My dog passed away over the weekend, 22 August. He would have been 17 this Friday. I thought, what a pity but then again, isn’t it good that he gets to celebrate his birthday free of pain?
One day about 2 months ago, mum called and told me he seemed unwell. And after a harrowing trip to the vet and 3 days of worrying that he would pass in the vet’s office, we brought him home. It wasn’t a happy home coming. We brought him home knowing he would never recover and that it was only a matter of time. We brought him home wondering if it was better if we had brought him in too late and had him passed on that very day. We wonder if he would be suffering knowing he would be on medication and injections for the rest of his remaining days.

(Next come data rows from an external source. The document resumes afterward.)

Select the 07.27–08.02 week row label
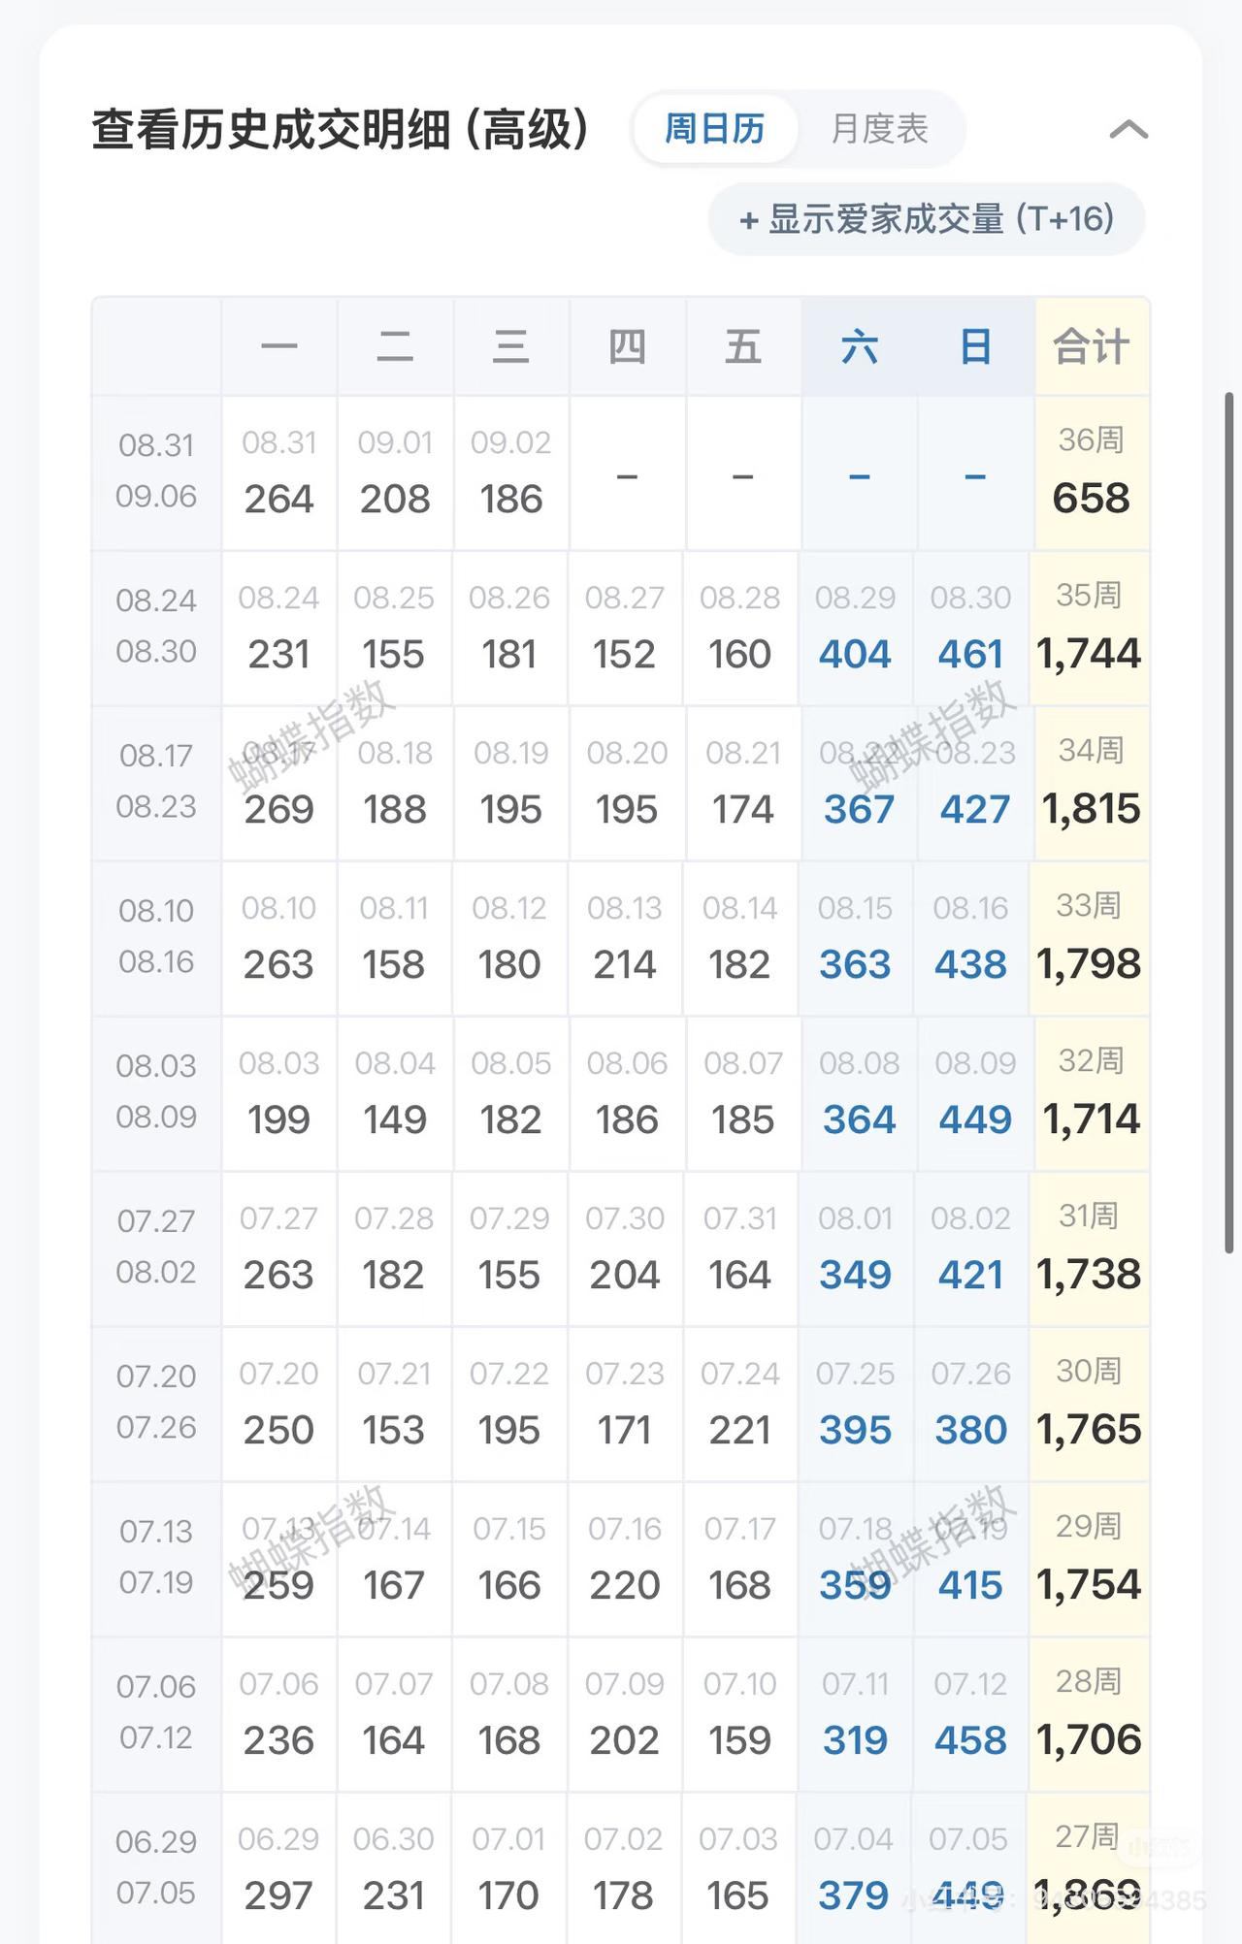Viewport: 1242px width, 1944px height. (x=156, y=1248)
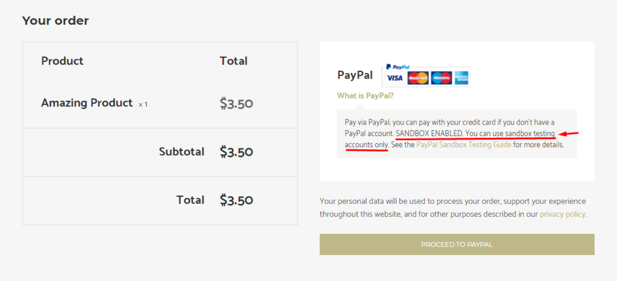Image resolution: width=617 pixels, height=281 pixels.
Task: Click the Amazing Product item name
Action: (x=87, y=103)
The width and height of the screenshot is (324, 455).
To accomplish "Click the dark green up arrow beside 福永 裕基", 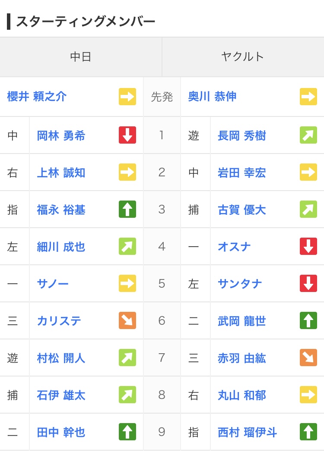I will pos(127,209).
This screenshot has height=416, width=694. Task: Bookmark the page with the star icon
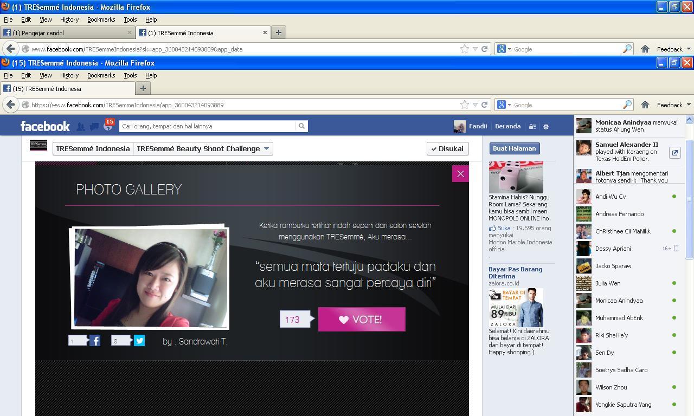pos(465,105)
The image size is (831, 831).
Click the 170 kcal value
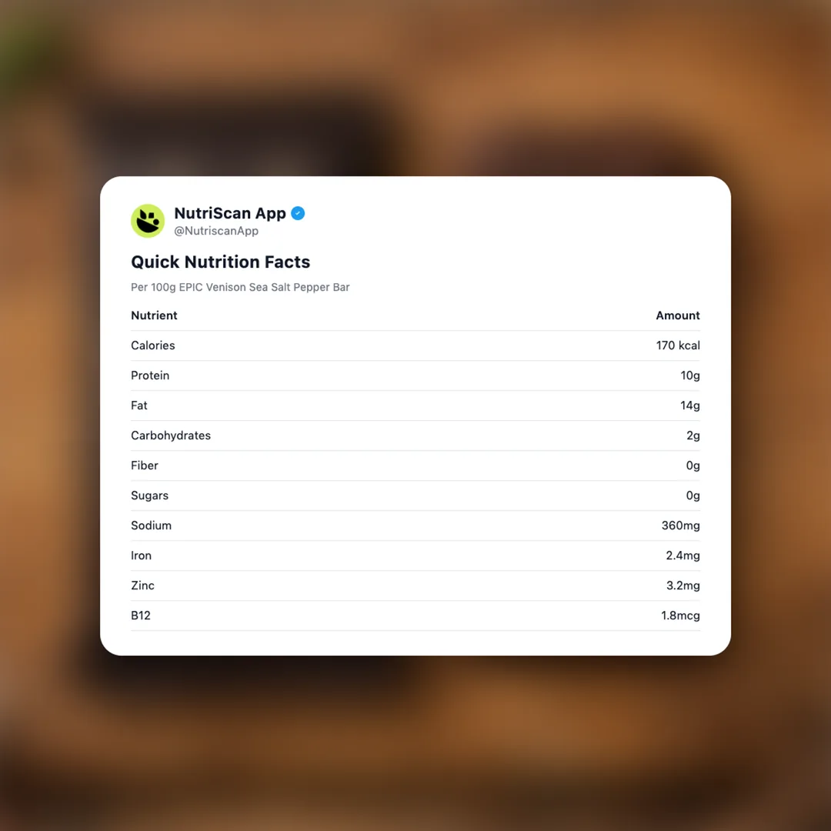(x=677, y=345)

Friday, when I visited, he was in so much pain, he had no strength, not even enough strength to look at us. He couldn’t even look up and when he did, he just wasn’t there anymore. I left knowing it would probably be the last time I saw him alive. He survived another day and I fully expected to have to accompany my sister to the vet on Sunday to put him down. Saturday night I got a message, ” He just passed on”.
My feelings were mixed. I was glad that he didn’t have to suffer anymore. I was very thankful we didn’t have to make a choice for him. At the same time, Tazzy had been such a cornerstone of my life. He’s been there for more than half my life. It just feels wrong that I’ll never ever go “zzee boy… zee zee boy” ever again. I’ll never see him shake when i tickle his butt again. I’ll never see his prim and proper sitting stance again. I swear that dog is part deer. He’s so delicate. Our girls weren’t half as pretty in behavior.
Tazzy didn’t feel like a typical dog. He’s like a little gentleman. Somehow, that’s what he feels like. He doesn’t open his mouth much so he’s not huffing in your face. He doesn’t slobber and when he licks, it’s quick licks and usually only when we have scabs. He always sits with his feet together and lie down with his paws together. He doesn’t bark unless strangers linger at the door. Another odd thing was that any floor cloth he uses to lie on, is always perfectly flatten out as though it was smoothed out but nobody in the family has ever seen him do it and noone has ever seen him move the cloths even though they do move.
I remember a funny story my ex-bro in law told me of them coming home and checking if Tazzy had gotten out. (He used to jump out of the gate when the humans were out. They were happy when they saw him inside the kitchen but not sure to laugh or cry when they got to the activity room. There was a piece of poo in the room but that wasn’t the best part. It was smack in the middle of a square of toilet paper on the floor. I wish he got a picture cause that’s incredible and really really funny. The sniper pooper… lol.
Another funny story happened when we were in the room and bro in law was pumping the tire of his bike. Well, it went “BOOM” and next thing we knew, the dog was missing. When we went out of the room, we saw the boy there in a defensive position and he issued a single “woof” when he saw us. That was hilarious! So much for protecting us. Tsk Tsk…. The silly boy was also afraid of thunder and always hides when it rains. When he was staying at my place, i cleared out a cupboard space so he had somewhere to hide so I know where to find him.
He doesn’t bother you much for cuddles usually but don’t mind them when you give them. He didn’t really like heights though and always stiffens up when you carry him. It usually looked pretty funny. But he will always sit next to you when you’re upset. For me, he just sits right in front of me with his back facing me and sits there with me. If you look at him and talk, he’ll just patiently sit with you. It’s like he could sense when you needed him. I think he was part human too. Almost uncanny.
My sister shared the story of how she got Tazzy. She went to the pet store looking for a male Jack Russel. And while looking at puppies, this 2 month old Jack Russel came up behind and sniffed her butt. He was being returned cause the owners didn’t have the time to take care of him and had to keep him locked up in the bathroom. It was like it was meant to be. My sister brought him home and it was one of the best decisions she had ever made.
Thank you Tazzy for being the best dog we could ever hope to find. Thank you for choosing us to be your family. Thank you for giving us another 2 months so we could spend time with you. Thank you for the joys you have given us and I trust there is no more pain where you’ve gone and no more thunder too.
Dogs are pure love people. Only have them if you can take care of them and they will give you everything they’ve got. Tazzy was really a very remarkable little man. I’m not sure if i’ll get another dog again. Although I’m truly thankful for having had Tazzy in my life. He was truly a blessing.
Looked through some of our old photos and don’t even remember Tazzy looking like that as a puppy. Also remembering our two other lovely girls. I miss them all. Have attached some of our memories of Tazzy and our 2 other wonderful dogs, Patches and Shyrah as well so you can share in our memories.
I love you Tazzy, Patches and Shyrah. Goodbye. It had been a wonderful journey.